WHAT TO PRODUCE ->
Find the line that contains "[Scenic Bluffs] (279, 62)". Restate it and each following line exactly, through the end of the records.
[Opening RECORDS TO USE section]
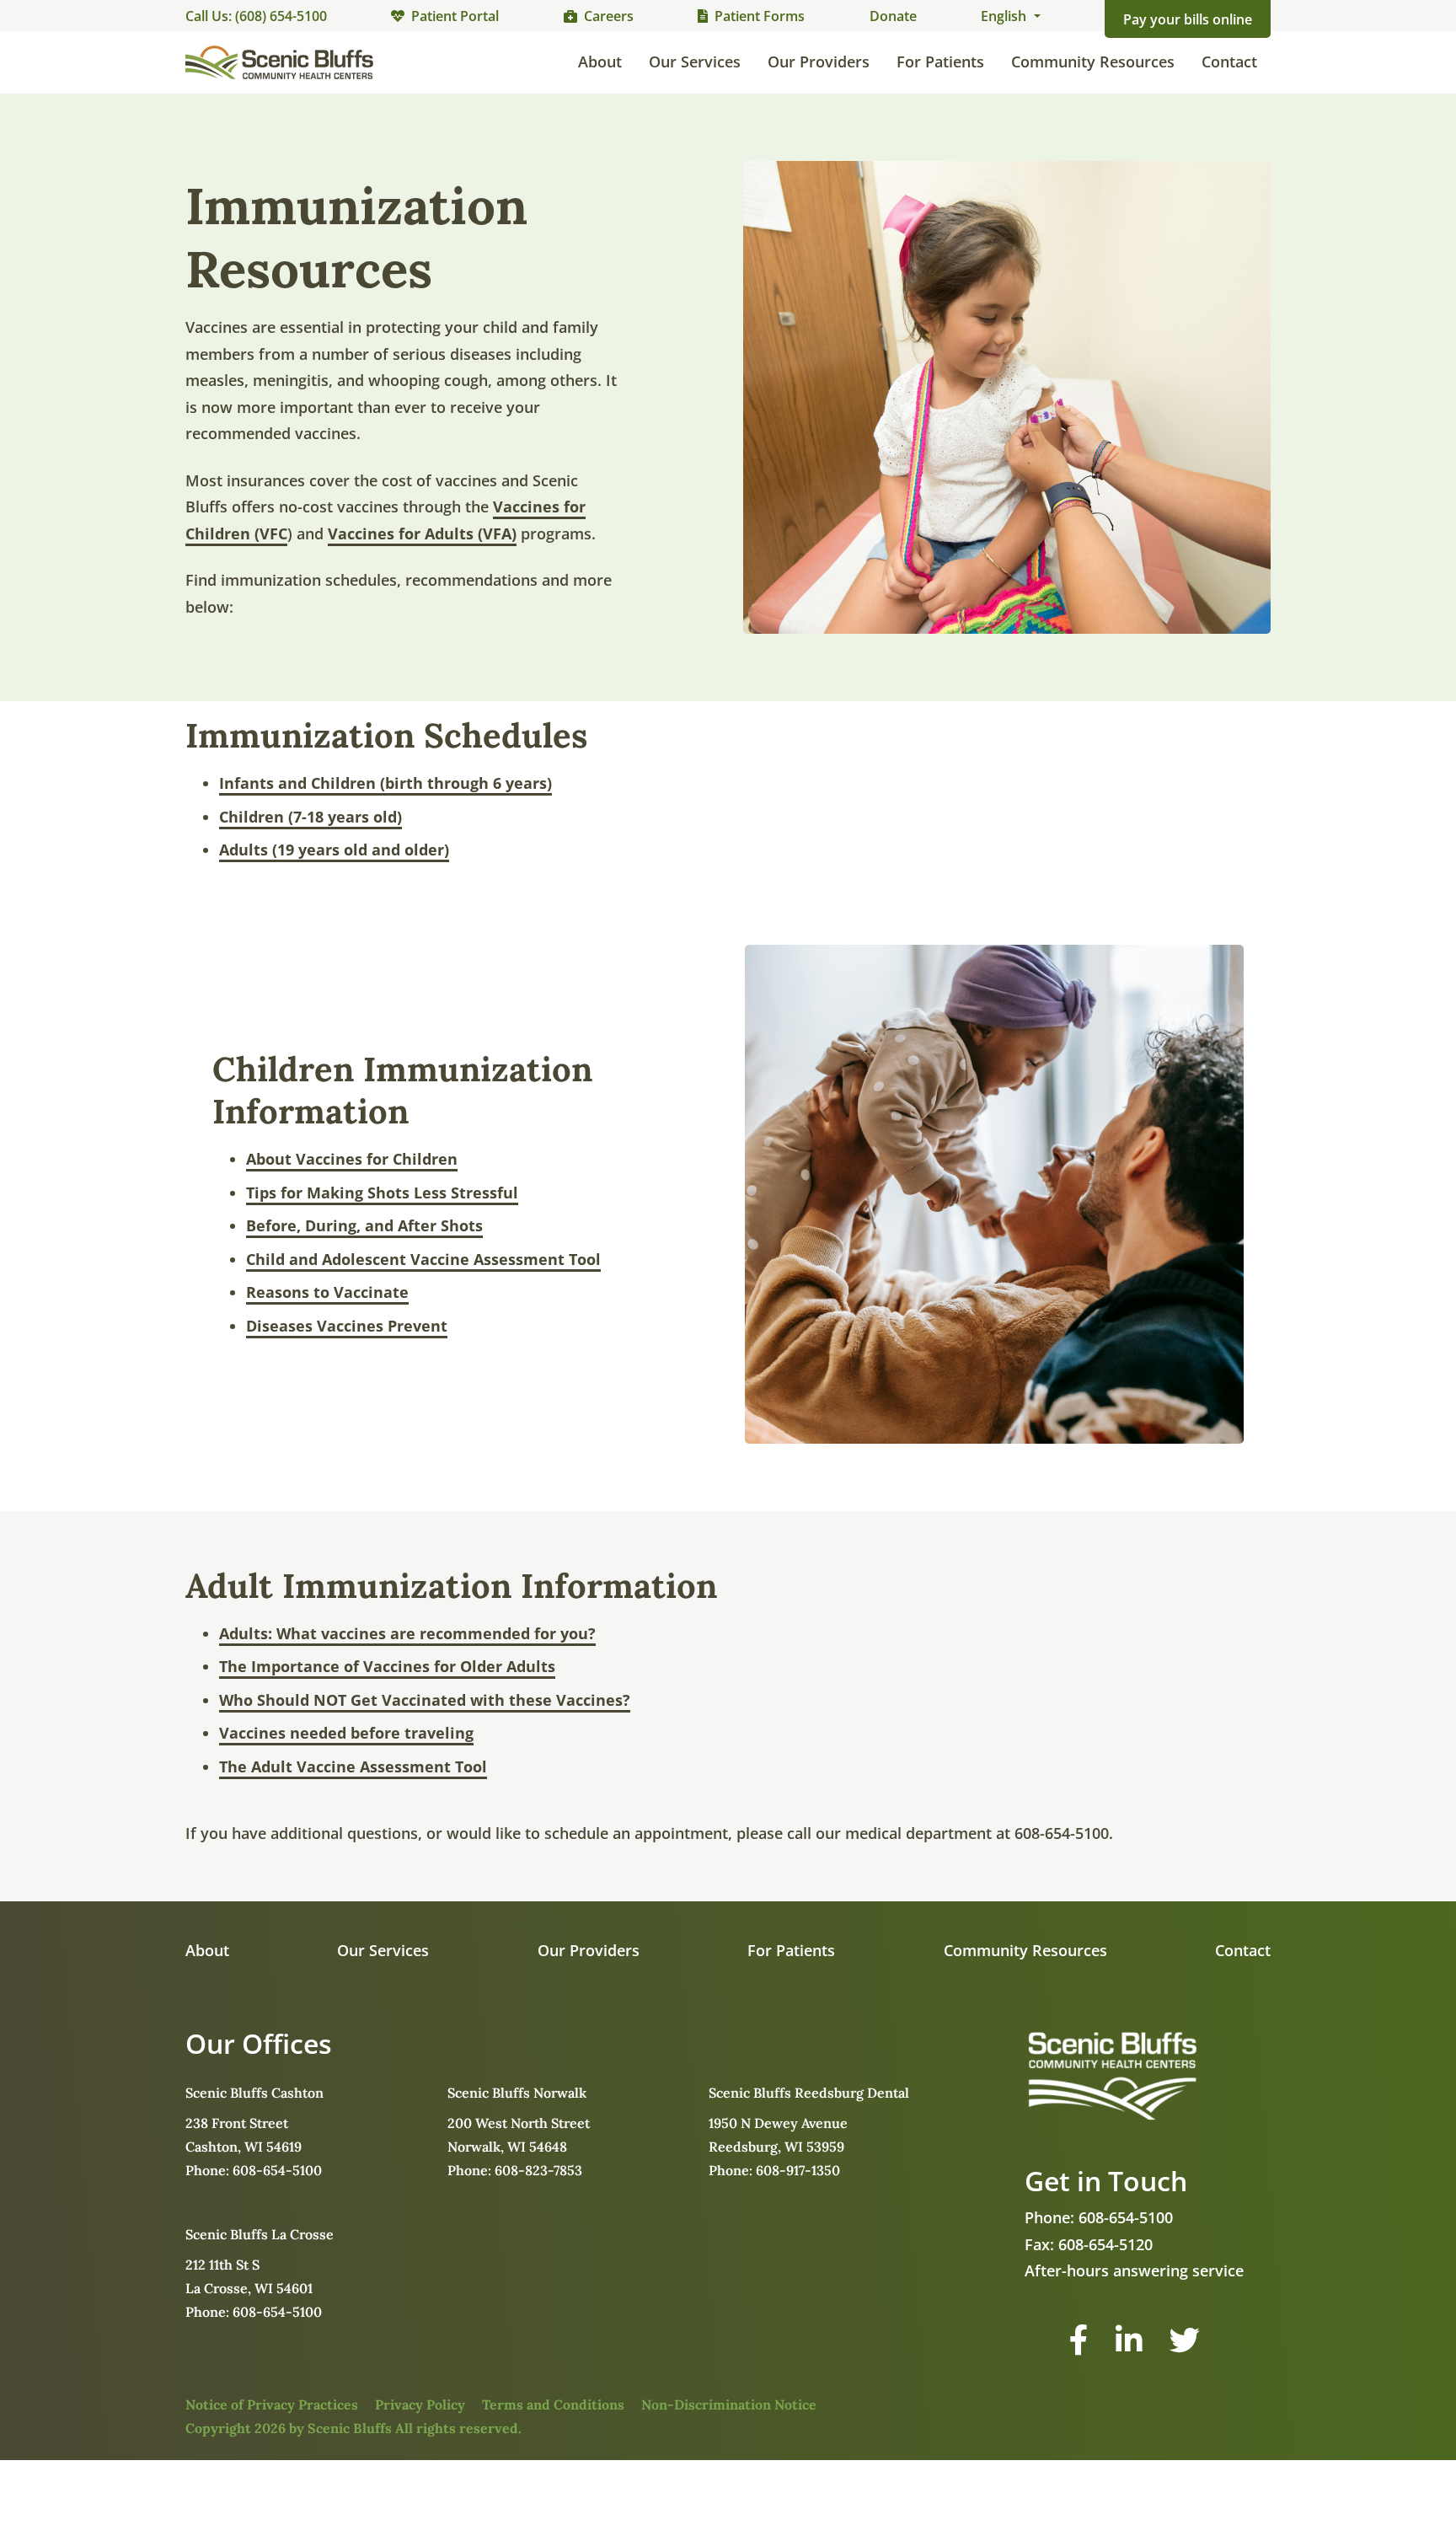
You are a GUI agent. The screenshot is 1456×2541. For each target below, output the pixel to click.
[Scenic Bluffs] (279, 62)
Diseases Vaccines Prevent (346, 1326)
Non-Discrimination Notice (728, 2404)
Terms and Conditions (553, 2404)
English (1005, 16)
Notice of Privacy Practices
[Closing RECORDS TO USE section]
TASK ANSWER ->
[Scenic Bluffs] (279, 62)
Diseases Vaccines Prevent (346, 1326)
Non-Discrimination Notice (728, 2404)
Terms and Conditions (553, 2404)
English (1005, 16)
Notice of Privacy Practices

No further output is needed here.